### Extract to read
"""
Learn to back off, keep your mouth shut and walk away when you want to speak out, no matter what the provocation. No one ever got themselves into trouble by just not saying anything.
Take care of you. Exercise, sleep, laugh & focus on all the other parts of your life that are not in turmoil.
Be strong, confident and learn to speak softly.
Know that if you can do this 180, your smallest CONSISTENT action will be noticed far more than any words you can say or write.
Do not be openly desperate or needy even when you are hurting more than ever and are feeling totally desperate and needy.
Do not focus on yourself when communicating with your spouse. It's not always about you! More to the point, at present they just don't care!
Do not believe any of what you hear them say and less than 50% of what you see. Your spouse will speak in absolute negatives and do so in the most strident tones imaginable. Try to remember that they are also hurting and afraid. Try to remember that they know what they are doing is wrong and so they will say anything they can to justify their behavior.
Do not give up no matter how dark it is or how bad you feel. It "ain't over till it's over!"
Do not backslide from your hard earned changes. Remain consistent! It is the consistency of action and attitude that delivers the message.
When expressing your dissatisfaction with the actions of the wayward party, never be judgmental, critical or express moral outrage. Always explain that your dissatisfaction is due to the pain that the acts being committed are causing you as a person. This is the kind of behavior that will cause you to be a much more attractive and mysterious individual. Further it SHOWS that you are NOT afraid to move on with your life. Still more important, it will burst their positive little bubble; the one in which they believe that they can always come back to you in case things don't work out with the OM/OW." (Poodlepapa)
"""
### Dataset extract
"""
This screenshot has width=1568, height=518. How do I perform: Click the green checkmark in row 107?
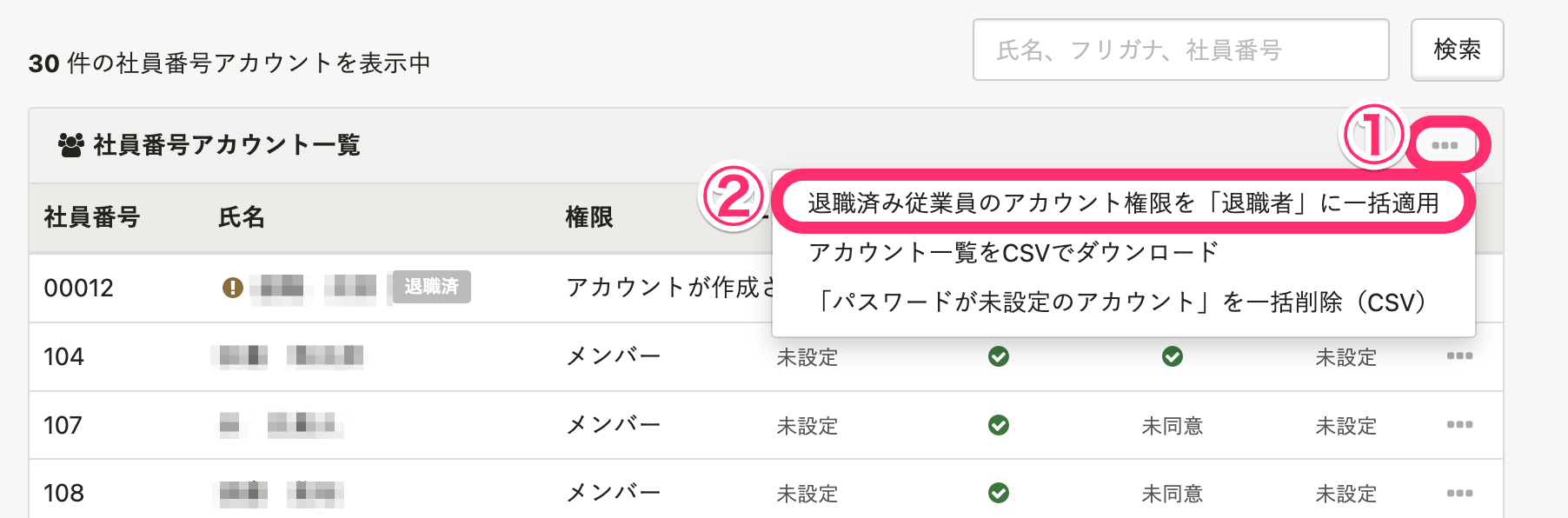tap(999, 425)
"""
### Direction 1
In the advice on coping with a straying spouse, how much of what you see are you told to believe?
### Direction 2
Write the next part of the advice on coping with a straying spouse, picking up after its final line.
The data comes from a separate source, unrelated to the advice on coping with a straying spouse.

### Task answer 1
Less than 50%.

### Task answer 2
All of this might not get your wife back to the point you want, let alone your marriage, but you'll be better for it at least.


----------



## jd08 (Nov 20, 2012)

Stop confronting and start gathering evidence. Then confront when you have something solid to go on. Premature confrontation is just going to force her to go underground. If she was going go stop she would have done so after you confronted the first time. I hate to say it, but as the other poster said it seems like your wife is in the middle of an emotional and/or physical affair.
_Posted via Mobile Device_


----------



## anchorwatch (Mar 5, 2012)

Coach, Do you know who the OM is?


----------



## Aunt Ava (Jan 24, 2013)

Why would you trust her? She has proven to be untrustworthy, now she has to earn it -- hhmm, can't do that while she's still lying to you. 

There shouldn't be privacy in a marriage, big red flag if she's accusing you of snooping. Those with nothing to hide, hide nothing.


----------



## Emerald (Aug 2, 2012)

Hi Coach -

I'm sorry about this. You will get good advice.

I want to add: Do not leave the marital home if things get bad. I see BS's making this mistake.


----------



## Shaggy (Jul 17, 2011)

So now you know three things:
1. Your wife is having an affair
2. You can trust her to end it.
3. She will look you in the eye and lie to you

Stop talking to her about it. It's a waste of time. What you need to do cause grief for the OM and the affair so he dumps her

Find the OM. Find out his name, if he has a gf or wife
Find out how he knows your wife. Old bf? Coworker?
Find out if its a emotional or physical affair. I'm fearing is a PA.

Exposé the affair and the OM. If he's got a wife or gf, the first person you talk to his her.

Put a voice activates recorder in her car, You can get a VAR at bestbuy or Walmart, secure it under the car seat with Velcro.


----------



## walkonmars (Aug 21, 2012)

Good advice above - all of it. It's a pity you can trust the internet strangers above much more than your own wife.


----------



## Jasel (Jan 8, 2013)

My god I was on ambien when I wrote all of that. Don't even remember your story or typing any of it

Well, stand by what I said excluding a few grammatical errors. Hope it helps.


----------



## Toffer (Jan 31, 2012)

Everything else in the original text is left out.